Co-morbid insomnia and sleep apnoea (COMISA) is a highly prevalent condition associated with negative health outcomes. This population-based study aimed to investigate the association between COMISA and all-cause mortality.
Sleep data in 6,877 participants (Age median [IQR]=45 [33,57], 50.1% male) were drawn from the National Health and Nutrition Examination Survey (2005-2008). Insomnia was defined as difficulties initiating sleep, long awakenings, and/or early morning awakenings on ≥16 nights/month, with daytime impairment. The STOP-Bang questionnaire was used to identify participants at high risk of obstructive sleep apnoea (OSA). COMISA was defined if participants met criteria for insomnia and high risk OSA. The median (IQR) follow-up for mortality was 8.6 (7.8, 9.8) years.

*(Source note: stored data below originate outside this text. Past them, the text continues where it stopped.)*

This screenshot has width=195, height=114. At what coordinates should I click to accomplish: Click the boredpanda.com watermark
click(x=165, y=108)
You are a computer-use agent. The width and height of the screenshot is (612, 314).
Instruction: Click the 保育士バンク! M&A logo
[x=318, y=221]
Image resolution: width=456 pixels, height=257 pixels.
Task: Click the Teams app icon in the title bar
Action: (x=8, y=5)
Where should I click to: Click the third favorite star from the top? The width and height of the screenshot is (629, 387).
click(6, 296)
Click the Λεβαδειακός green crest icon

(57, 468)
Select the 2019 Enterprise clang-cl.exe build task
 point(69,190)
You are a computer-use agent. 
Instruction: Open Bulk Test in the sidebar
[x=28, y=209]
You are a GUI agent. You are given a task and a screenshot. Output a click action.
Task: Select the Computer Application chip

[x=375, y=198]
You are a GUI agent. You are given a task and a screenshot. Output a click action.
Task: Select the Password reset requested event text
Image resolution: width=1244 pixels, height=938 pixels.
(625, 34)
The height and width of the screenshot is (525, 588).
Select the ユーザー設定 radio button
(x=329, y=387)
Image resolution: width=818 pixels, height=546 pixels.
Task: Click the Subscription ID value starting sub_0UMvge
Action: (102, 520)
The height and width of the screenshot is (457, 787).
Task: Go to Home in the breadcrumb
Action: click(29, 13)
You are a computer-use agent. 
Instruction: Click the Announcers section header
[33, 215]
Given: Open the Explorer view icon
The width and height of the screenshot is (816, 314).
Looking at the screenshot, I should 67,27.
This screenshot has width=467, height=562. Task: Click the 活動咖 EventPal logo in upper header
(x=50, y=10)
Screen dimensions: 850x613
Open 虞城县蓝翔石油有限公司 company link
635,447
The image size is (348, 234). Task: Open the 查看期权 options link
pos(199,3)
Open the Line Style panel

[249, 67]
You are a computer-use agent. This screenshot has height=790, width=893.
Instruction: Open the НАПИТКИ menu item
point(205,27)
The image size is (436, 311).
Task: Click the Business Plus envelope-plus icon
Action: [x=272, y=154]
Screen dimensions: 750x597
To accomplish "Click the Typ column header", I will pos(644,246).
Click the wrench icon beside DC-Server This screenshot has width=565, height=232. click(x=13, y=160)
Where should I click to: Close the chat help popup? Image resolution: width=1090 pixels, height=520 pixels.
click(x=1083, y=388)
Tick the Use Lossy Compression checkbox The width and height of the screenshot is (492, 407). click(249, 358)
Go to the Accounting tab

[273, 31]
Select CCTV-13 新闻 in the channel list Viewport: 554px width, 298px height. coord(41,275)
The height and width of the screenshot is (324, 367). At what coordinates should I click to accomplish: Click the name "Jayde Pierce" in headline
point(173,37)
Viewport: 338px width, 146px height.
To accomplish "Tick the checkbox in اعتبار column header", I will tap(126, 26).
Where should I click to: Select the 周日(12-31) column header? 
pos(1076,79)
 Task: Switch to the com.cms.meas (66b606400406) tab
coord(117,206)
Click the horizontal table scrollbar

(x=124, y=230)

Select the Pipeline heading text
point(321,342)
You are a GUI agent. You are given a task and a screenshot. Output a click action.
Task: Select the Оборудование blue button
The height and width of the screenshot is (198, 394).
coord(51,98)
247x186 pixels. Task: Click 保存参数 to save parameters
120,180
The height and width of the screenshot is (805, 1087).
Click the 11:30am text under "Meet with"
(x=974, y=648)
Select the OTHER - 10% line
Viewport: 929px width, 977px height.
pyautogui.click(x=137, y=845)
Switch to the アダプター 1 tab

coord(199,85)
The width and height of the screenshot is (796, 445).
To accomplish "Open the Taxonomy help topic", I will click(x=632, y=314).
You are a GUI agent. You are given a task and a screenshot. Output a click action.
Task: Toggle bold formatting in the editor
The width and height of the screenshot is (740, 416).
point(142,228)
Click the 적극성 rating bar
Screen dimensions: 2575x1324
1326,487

Cox regression models were used to determine the association between COMISA and all-cause mortality, controlling for socio-demographic characteristics, behavioural factors and chronic conditions.
The prevalence of no insomnia/OSA, insomnia-alone, OSA-alone, and COMISA were 73.5, 3.0, 20.1, and 3.3%, respectively, and 6.7% of participants died by 11-year follow-up. Compared to participants with no insomnia/OSA, higher mortality risk was observed in participants with COMISA (HR=1.9; 95%CI=1.3-2.8) and insomnia alone (HR=1.5; 95%CI=1.0-2.3) after adjusting for socio-demographic characteristics, and behavioural factors. The relationship between COMISA and mortality persisted after additionally controlling for chronic conditions, sleep duration and sleeping pill use (HR=1.6; 95%CI=1.1-2.3), but the relationship between insomnia-alone and mortality did not (HR=1.4; 95%CI=0.9-2.3).
Co-morbid insomnia and high-risk OSA is associated with increased risk of all-cause mortality. More research is needed to identify effective treatments for COMISA.